W rozmowach uczestniczyli negocjatorzy z resortu pracy. Na razie udało się ustalić, że siedem pielęgniarek zwolnionych dyscyplinarnie za strajk w szpitalu w Wyszkowie na Mazowszu zostanie przywróconych do pracy - informuje reporter RMF FM Michał Dobrołowicz.

Szczerze mówiąc nie spodziewałem się, że te rozmowy aż tak się przeciągną. Ale jestem gotowy do dalszej pracy - powiedział nam Paweł Galec negocjator z Ministerstwa Pracy.

Rozmowy w sprawie zmian w regulaminie zatrudnienia ruszą ponownie dziś przed południem. Wciąż nie wiadomo jednak, czy pielęgniarki dostaną podwyżki, których się domagają.

Być może nowy dzień przyniesie jakieś rozwiązania. Może jest ten promyk nadziei. Strajk trwa. Wszyscy jesteśmy tym zmęczeni. Chcielibyśmy, żeby ten szpital funkcjonował jak powinien, ale desperacja jest ogromna - podkreśła w rozmowie z RMF FM Jadwiga Pyt, szefowa strajku i przewodnicząca Związku Zawodowego Pielęgniarek Anestezjologicznych.

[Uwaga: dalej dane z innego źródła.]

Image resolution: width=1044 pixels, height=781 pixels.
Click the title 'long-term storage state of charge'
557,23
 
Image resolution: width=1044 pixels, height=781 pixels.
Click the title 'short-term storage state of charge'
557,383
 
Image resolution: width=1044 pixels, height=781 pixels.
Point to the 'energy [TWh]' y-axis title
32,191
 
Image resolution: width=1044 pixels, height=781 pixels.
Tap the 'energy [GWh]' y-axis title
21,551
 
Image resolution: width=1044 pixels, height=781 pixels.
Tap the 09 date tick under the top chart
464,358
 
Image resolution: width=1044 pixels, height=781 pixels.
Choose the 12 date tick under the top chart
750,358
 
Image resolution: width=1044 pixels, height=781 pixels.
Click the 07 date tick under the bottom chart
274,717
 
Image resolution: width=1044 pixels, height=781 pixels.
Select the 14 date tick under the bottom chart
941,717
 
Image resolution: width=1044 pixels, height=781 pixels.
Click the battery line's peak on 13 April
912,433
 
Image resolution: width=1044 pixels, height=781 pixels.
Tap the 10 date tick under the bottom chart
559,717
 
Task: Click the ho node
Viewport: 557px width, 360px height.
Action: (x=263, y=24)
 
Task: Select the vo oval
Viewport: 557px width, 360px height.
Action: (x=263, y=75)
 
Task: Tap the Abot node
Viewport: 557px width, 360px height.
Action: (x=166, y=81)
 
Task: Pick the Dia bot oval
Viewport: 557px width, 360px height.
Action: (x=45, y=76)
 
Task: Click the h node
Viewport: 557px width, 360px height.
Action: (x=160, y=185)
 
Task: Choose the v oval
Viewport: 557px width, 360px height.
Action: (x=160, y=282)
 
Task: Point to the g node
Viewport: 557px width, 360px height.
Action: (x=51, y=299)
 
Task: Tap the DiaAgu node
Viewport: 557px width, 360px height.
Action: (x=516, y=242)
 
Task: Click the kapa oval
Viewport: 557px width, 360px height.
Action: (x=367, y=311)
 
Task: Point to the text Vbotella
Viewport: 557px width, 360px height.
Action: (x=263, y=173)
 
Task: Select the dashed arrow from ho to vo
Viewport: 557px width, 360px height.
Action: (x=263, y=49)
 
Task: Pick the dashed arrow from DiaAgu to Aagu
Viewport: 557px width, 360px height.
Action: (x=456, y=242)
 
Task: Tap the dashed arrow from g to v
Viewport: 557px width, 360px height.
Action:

Siostry w poniedziałek odeszły od łóżek pacjentów. Na najbliższą niedzielę w Wyszkowie zaplanowano wiec mieszkańców w geście solidarności ze strajkującymi. Pielęgniarki podkreślają, że ich strajk ma charakter kontrolny. To oznacza, że w sytuacji zagrożenia życia pacjentów, protestujące są do ich dyspozycji. 

Główne żądania pielęgniarek dotyczą podwyżek związanych z nowym, wyższym kontraktem ich szpitala z Narodowym Funduszem Zdrowia oraz lepszych warunków wynagradzania na nocnych i świątecznych dyżurach.